───── Data for this exercise ─────

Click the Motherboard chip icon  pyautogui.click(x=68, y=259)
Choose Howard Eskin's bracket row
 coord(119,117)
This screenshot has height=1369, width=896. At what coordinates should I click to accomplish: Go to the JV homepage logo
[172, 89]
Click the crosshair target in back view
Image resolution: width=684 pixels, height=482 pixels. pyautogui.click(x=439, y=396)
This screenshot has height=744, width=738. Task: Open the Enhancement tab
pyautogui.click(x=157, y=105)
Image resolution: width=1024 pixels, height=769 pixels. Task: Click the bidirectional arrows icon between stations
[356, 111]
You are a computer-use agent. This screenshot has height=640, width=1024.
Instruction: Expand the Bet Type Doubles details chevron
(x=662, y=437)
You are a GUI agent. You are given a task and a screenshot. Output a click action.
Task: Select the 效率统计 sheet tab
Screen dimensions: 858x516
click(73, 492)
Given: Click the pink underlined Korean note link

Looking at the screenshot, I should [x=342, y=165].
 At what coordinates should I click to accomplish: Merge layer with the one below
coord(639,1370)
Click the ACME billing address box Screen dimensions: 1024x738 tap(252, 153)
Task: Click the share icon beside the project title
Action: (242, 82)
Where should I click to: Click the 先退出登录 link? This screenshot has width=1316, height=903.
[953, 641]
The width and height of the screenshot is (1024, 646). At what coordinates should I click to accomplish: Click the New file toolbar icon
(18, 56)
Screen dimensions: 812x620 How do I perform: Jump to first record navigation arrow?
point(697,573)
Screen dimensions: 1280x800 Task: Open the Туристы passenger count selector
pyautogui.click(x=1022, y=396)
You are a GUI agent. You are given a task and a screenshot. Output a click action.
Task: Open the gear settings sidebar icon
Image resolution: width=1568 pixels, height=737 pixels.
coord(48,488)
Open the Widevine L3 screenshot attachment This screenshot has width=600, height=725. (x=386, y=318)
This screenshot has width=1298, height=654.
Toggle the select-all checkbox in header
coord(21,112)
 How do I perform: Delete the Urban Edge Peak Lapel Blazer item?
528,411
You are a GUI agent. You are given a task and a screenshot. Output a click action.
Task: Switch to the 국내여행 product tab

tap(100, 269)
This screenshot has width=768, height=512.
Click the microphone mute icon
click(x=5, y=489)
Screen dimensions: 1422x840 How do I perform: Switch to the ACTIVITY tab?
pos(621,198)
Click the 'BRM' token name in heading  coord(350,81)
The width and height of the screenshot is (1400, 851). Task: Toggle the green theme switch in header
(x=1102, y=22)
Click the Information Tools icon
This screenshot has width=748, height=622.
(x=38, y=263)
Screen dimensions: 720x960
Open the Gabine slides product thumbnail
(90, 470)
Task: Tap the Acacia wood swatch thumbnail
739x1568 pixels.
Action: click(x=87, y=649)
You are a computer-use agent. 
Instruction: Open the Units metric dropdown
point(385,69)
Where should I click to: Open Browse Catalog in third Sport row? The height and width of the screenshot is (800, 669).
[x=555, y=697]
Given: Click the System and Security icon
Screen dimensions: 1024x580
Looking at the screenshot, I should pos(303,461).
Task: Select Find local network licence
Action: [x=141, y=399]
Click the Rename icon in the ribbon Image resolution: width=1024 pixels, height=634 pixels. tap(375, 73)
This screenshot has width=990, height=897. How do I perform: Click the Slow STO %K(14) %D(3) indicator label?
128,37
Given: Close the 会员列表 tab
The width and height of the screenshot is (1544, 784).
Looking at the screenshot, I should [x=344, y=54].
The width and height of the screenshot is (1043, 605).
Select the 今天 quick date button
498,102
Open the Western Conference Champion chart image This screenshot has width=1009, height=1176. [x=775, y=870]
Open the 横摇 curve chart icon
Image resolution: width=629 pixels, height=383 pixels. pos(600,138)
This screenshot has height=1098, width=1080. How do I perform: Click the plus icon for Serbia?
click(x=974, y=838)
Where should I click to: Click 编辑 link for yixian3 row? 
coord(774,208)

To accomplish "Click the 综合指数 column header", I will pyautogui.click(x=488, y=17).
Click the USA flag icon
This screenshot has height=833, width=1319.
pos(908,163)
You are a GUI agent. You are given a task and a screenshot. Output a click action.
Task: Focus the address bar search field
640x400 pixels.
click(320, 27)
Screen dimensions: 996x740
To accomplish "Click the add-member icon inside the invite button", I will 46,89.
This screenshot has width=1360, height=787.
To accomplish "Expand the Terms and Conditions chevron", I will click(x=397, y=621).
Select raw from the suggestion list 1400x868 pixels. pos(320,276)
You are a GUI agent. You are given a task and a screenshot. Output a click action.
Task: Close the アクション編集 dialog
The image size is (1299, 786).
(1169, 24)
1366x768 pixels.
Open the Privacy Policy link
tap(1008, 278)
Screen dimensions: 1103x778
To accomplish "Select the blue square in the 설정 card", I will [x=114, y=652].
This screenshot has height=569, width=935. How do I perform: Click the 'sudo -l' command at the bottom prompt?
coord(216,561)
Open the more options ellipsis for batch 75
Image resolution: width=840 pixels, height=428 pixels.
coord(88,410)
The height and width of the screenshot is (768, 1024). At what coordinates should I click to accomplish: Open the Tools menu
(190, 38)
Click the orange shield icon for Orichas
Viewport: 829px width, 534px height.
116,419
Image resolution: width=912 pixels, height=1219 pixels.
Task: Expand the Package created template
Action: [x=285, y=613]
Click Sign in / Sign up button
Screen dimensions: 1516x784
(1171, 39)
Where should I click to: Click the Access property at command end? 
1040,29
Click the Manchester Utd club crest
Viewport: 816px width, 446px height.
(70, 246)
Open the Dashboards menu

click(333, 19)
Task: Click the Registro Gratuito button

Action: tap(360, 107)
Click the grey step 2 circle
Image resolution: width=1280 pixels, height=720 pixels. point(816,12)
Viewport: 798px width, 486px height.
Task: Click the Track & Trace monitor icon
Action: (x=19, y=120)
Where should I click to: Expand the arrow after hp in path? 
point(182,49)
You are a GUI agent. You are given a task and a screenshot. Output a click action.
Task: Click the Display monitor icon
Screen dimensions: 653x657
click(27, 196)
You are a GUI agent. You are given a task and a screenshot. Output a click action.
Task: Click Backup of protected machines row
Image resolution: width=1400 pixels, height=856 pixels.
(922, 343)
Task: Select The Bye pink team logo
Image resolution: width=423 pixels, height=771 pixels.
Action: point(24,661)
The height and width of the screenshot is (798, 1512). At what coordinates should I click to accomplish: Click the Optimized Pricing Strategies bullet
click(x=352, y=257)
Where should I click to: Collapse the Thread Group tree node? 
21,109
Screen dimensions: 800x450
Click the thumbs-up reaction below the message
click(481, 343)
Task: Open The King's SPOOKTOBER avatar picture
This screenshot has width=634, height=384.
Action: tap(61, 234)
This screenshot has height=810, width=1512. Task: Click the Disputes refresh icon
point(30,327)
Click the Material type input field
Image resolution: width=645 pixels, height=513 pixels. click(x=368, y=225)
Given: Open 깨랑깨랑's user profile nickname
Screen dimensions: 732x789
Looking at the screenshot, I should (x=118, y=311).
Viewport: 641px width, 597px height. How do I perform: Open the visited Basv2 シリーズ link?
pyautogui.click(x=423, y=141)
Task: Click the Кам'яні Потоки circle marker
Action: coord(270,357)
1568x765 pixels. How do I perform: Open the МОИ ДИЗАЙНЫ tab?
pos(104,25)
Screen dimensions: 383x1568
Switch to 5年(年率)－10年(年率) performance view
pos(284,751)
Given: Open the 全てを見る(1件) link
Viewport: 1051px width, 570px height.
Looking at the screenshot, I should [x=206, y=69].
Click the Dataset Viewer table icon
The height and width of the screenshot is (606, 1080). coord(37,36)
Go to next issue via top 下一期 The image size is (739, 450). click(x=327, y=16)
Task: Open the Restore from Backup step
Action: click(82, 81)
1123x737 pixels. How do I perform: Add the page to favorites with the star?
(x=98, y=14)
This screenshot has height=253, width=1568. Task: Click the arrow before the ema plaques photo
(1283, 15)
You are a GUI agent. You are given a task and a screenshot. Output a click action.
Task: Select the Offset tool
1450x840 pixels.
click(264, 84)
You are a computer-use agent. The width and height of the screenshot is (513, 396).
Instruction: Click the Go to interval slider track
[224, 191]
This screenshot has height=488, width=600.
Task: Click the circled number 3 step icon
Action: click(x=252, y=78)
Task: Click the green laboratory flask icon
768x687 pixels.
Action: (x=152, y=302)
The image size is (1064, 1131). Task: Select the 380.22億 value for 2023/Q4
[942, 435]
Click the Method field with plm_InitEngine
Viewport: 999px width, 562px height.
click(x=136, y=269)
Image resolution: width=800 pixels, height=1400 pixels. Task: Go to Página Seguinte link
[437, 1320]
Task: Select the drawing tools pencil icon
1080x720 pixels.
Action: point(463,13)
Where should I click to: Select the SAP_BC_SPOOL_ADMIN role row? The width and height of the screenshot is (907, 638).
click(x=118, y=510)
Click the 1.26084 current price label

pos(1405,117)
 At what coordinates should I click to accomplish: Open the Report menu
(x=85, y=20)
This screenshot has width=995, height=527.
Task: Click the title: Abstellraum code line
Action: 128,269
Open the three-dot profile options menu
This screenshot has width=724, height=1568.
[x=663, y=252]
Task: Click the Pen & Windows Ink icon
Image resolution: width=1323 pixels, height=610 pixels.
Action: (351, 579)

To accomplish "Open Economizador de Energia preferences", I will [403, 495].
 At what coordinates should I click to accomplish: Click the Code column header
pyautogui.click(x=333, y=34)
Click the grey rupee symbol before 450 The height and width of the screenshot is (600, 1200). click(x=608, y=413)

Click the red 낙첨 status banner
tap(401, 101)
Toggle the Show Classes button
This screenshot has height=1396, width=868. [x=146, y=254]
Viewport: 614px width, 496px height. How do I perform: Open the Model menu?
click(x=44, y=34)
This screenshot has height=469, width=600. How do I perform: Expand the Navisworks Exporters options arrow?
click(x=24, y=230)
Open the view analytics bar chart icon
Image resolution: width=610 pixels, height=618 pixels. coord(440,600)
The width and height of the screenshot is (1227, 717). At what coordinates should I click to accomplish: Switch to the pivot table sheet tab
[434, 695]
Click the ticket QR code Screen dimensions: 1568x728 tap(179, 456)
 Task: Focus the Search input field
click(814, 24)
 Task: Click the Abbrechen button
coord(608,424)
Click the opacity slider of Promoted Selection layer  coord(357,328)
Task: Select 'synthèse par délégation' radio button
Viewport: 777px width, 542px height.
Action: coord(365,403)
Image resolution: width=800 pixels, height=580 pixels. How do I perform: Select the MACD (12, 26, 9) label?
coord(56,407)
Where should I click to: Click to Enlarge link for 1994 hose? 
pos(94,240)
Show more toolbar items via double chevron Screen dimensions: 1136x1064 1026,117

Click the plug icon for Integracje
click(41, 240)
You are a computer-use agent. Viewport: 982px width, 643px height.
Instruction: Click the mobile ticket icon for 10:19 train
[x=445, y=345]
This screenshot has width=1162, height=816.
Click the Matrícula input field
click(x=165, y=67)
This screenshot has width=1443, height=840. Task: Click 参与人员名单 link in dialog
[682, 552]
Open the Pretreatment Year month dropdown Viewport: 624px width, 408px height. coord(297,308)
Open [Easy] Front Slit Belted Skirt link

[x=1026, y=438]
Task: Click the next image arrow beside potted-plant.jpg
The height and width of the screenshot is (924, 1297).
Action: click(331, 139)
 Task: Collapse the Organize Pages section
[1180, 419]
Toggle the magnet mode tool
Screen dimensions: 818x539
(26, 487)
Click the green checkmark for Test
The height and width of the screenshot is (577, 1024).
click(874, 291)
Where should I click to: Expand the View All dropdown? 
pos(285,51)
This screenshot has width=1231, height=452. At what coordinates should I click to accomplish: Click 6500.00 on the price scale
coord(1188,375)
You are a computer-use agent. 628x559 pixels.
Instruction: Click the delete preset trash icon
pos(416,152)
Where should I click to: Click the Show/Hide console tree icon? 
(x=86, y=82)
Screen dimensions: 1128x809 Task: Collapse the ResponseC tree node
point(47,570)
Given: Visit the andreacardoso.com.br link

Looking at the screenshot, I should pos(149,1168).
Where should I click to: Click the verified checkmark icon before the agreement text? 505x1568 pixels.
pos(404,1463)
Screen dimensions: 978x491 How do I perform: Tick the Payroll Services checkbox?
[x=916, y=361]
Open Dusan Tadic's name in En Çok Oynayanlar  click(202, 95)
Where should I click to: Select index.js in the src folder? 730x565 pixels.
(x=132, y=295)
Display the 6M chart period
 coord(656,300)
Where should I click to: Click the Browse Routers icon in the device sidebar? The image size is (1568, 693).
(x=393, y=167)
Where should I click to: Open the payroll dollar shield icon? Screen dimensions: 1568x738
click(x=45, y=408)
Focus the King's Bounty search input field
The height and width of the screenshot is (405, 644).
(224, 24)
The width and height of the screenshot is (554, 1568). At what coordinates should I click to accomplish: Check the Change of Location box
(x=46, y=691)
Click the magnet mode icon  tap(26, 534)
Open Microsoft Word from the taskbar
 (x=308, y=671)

─────

Task brief
From the listing, reproduce every line where the word "will" is present.

Exercise answer
To accomplish "Click the 综合指数 column header", I will pyautogui.click(x=488, y=17).
To accomplish "Click the add-member icon inside the invite button", I will 46,89.
To accomplish "Expand the Terms and Conditions chevron", I will click(x=397, y=621).
To accomplish "Select the blue square in the 설정 card", I will [x=114, y=652].
To accomplish "Open Economizador de Energia preferences", I will [403, 495].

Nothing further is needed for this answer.